Muscular dystrophy is the collective name for a group of genetic diseases that cause the progressive break down of muscle in the body. The diseases lead to weakness and subsequent loss of mobility. The heart, diaphragm, and gastrointestinal muscle may also be affected.
DMD is caused by a defect in the gene coding for dystrophin. Dystrophin is a structural protein that provides support in the muscle cells by anchoring the internal scaffolding of the cell (called the cytoskeleton) to the cell membrane. When the dystrophin gene is mutated the resulting protein is no longer fully functional. Over time the scaffolding pulls away from the cell membrane, causing the cell to collapse and die. This leads to the muscle wasting characteristics of DMD.We can model DMD and other muscular dystrophies by looking at fish that carry similar mutations to those found in humans. One such mutant is royal vegas casino called sapje and has a mutation in the dystrophin gene.

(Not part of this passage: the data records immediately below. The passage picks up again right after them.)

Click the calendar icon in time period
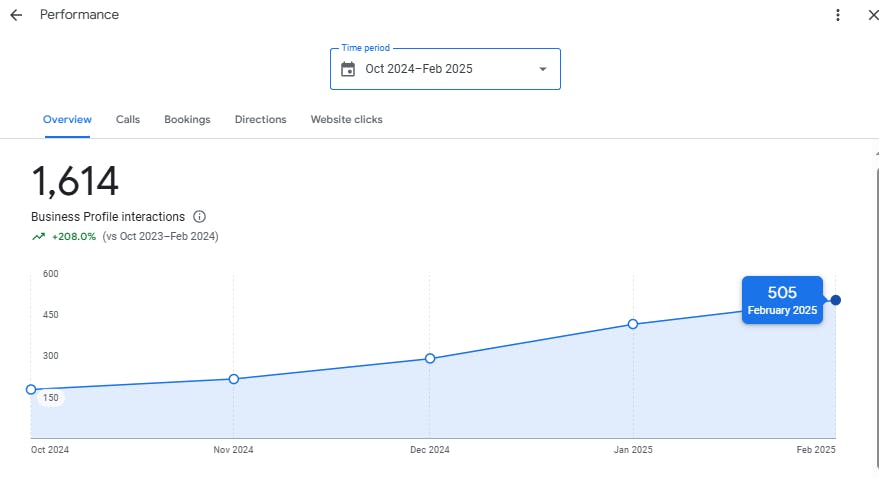 coord(348,69)
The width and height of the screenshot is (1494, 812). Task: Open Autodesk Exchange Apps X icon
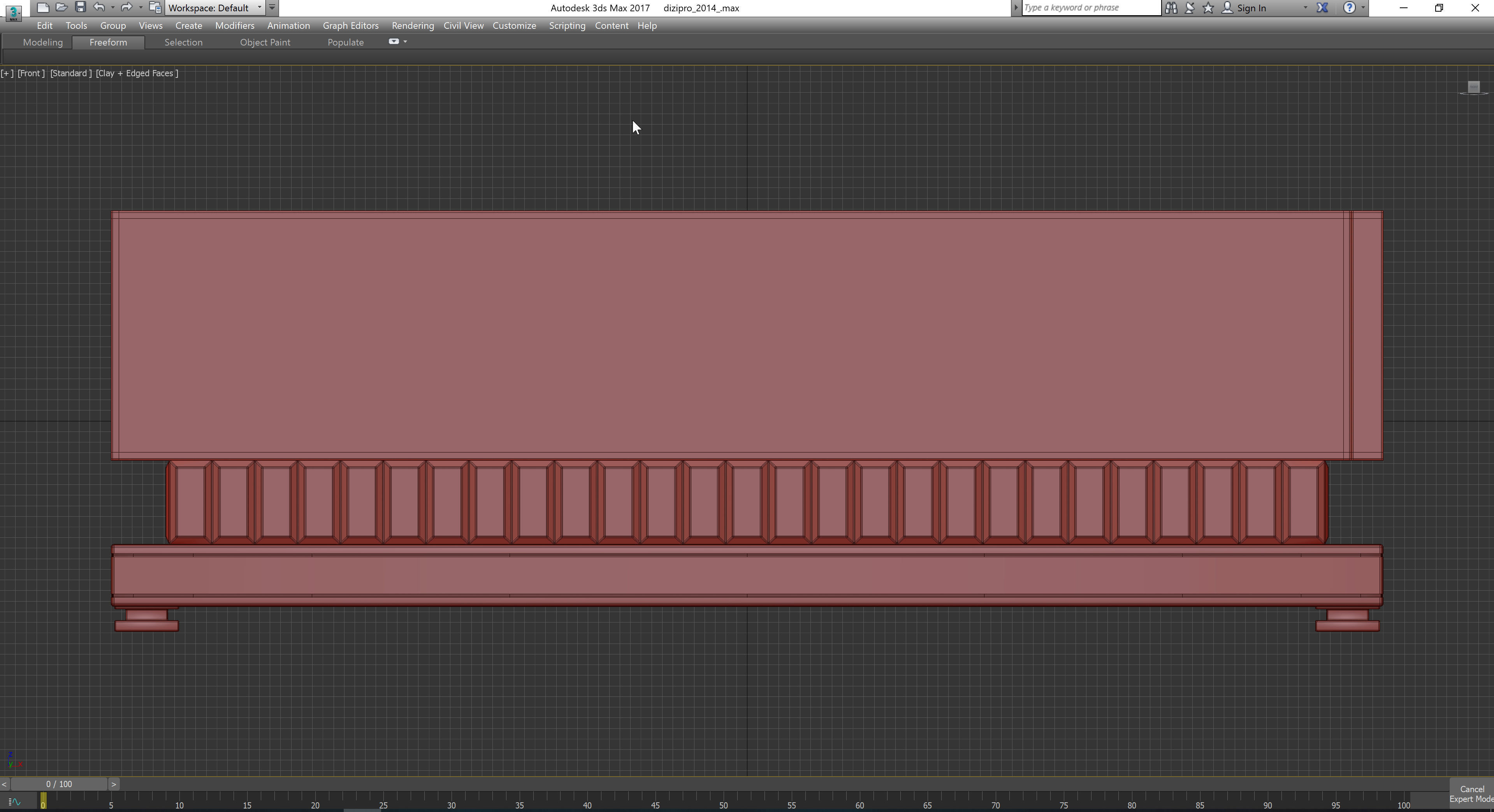(x=1322, y=7)
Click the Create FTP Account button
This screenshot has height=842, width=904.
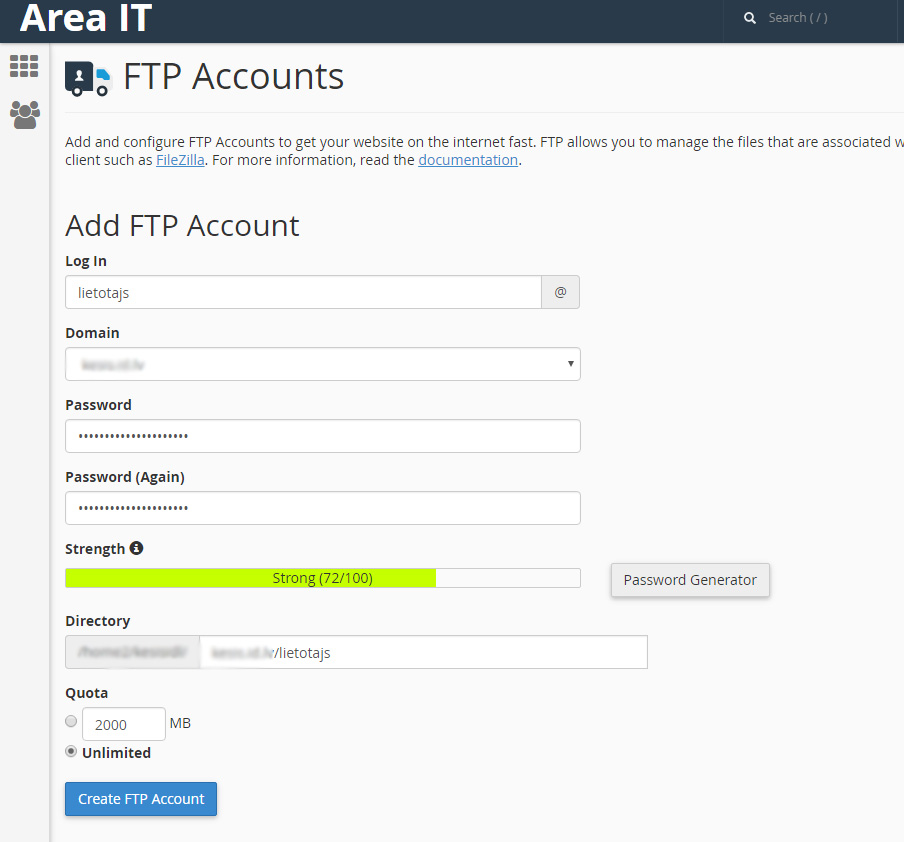(140, 799)
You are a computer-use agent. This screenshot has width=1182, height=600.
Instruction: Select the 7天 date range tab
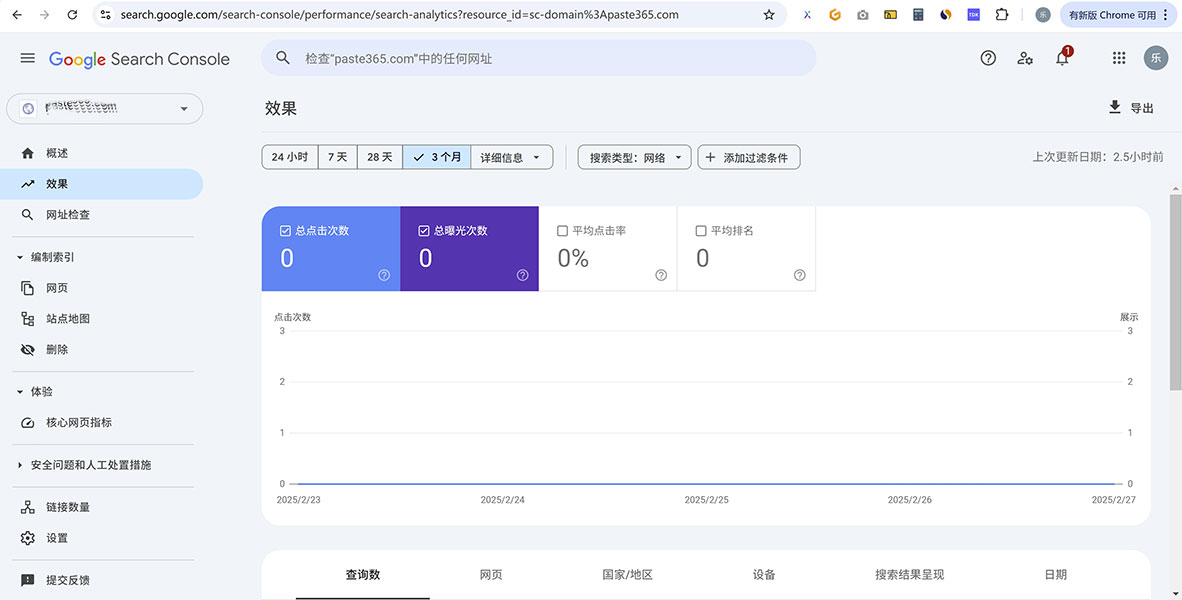pyautogui.click(x=337, y=157)

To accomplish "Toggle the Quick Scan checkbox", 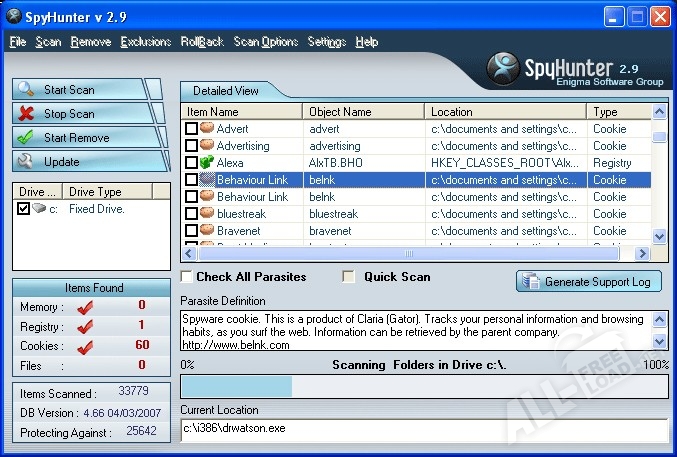I will 348,277.
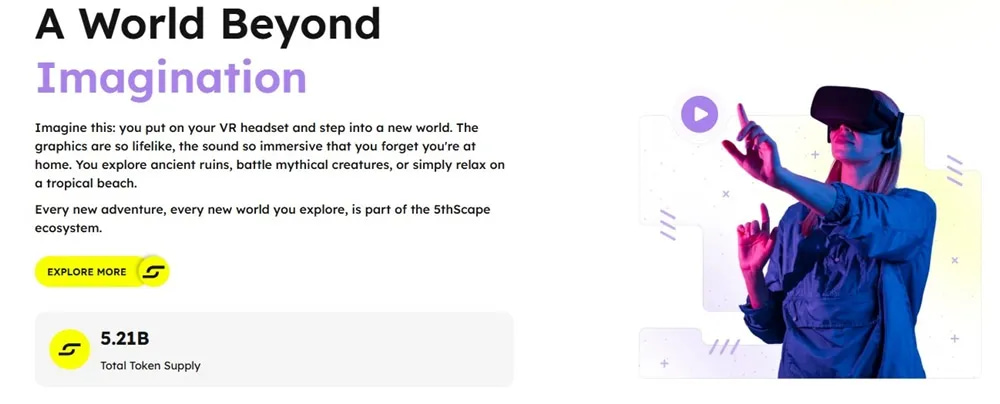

Like in the human patients the muscle in the fish degenerates and dies.We can learn about how dystrophin functions in cells and in the whole organism using mutants such as sapje. We can also investigate possible treatments for the disease by screening potential drugs on the fish and looking for ‘rescue’ of the muscle damage.
To make large muscle fibres many single celled myocytes must fuse together to create what is called a syncytium, which may consist of thousands of individual cells. Normally a cell has one nucleus, but a syncytial cell has many nuclei, each contributed by the component myocytes.
The syncytium is important as it allows coordinated contraction across the whole muscle.